説 教

  2022年3月20日

受難節第三主日

  • 「後ろめたさから解放されたい」

    キスト岡崎さゆ里 牧師
    ルカによる福音書20章9~19節
    ※音声ファイルはありません
    今日の主イエスのたとえ話は、ファリサイ派への警告です。ぶどう園の主人は神、ぶどう園は神が楽しんで植えたイスラエル(イザヤ書5:7)を指しており、農夫らは民の宗教的指導者であるファリサイ派たちです。彼らは神が何度も送った預言者たちをないがしろにし、最後には御子イエスを殺そうと企んでいます。しかしよく考えると、彼らだけでなくイスラエル全体、そして私たちもまた神の呼びかけに対し反抗する者ではないでしょうか▼私たちは自分の人生も命も自分のものと思っていますが、実はすべて神が与えてくださり、私たちの自由に任せてくださっているのです。しかし御旨にかなう使い方をしているかと問われれば胸を張って答えられません。後ろめたいことがたくさんある、それが人間の罪の実情です。
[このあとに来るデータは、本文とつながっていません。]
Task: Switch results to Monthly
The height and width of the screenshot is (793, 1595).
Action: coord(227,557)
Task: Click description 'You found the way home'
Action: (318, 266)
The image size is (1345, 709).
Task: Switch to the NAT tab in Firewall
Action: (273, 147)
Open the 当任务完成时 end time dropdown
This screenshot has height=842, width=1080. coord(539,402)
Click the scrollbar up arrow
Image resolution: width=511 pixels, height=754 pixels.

罪に目をつむりたいのですが、罪は私たちを滅ぼします。神は私たちを救いたいのです。罪と対決し、真実に導かれるために光を与えられました▼ところが「暗闇は光を理解しなかった(ヨハネ1:5)」ファリサイ派らと同様、私たちもまた自らの罪を露わにされるのが嫌さに、救いの手をつかむことが出来ません。プライドを捨て、ありのままの罪の自分を神に明け渡すしかないのです▼しかし、人はプライド以外の理由で罪を認められないことがあります。それは「自分を否定されたら何も残らない」という恐れです。そもそもこの日本の多くの人は罪からの救いがあることを知りません。だから罪を認めたら、ダメな自分に絶望するしかないと恐いのです。病気を診断され治療法が無いと言われるようなものだからです。しかし治療法があると知れば希望が生まれます▼希望は主の十字架にあります。「家を建てる者の捨てた石」が神に用いられるように、人々に拒絶され、神にさえ見捨てられたはずのイエスが復活するのです。教会はこの福音を一人でも多くの人に伝えなければなりません。「具合が悪い?教会に行った方がいいよ、イエス様ってドクターは絶対失敗しないので。必ず罪から救われるよ!」と。「愛には恐れがない(ヨハネの手紙一4:18)」イエス様の愛を知れば、恐れは無くなるのです。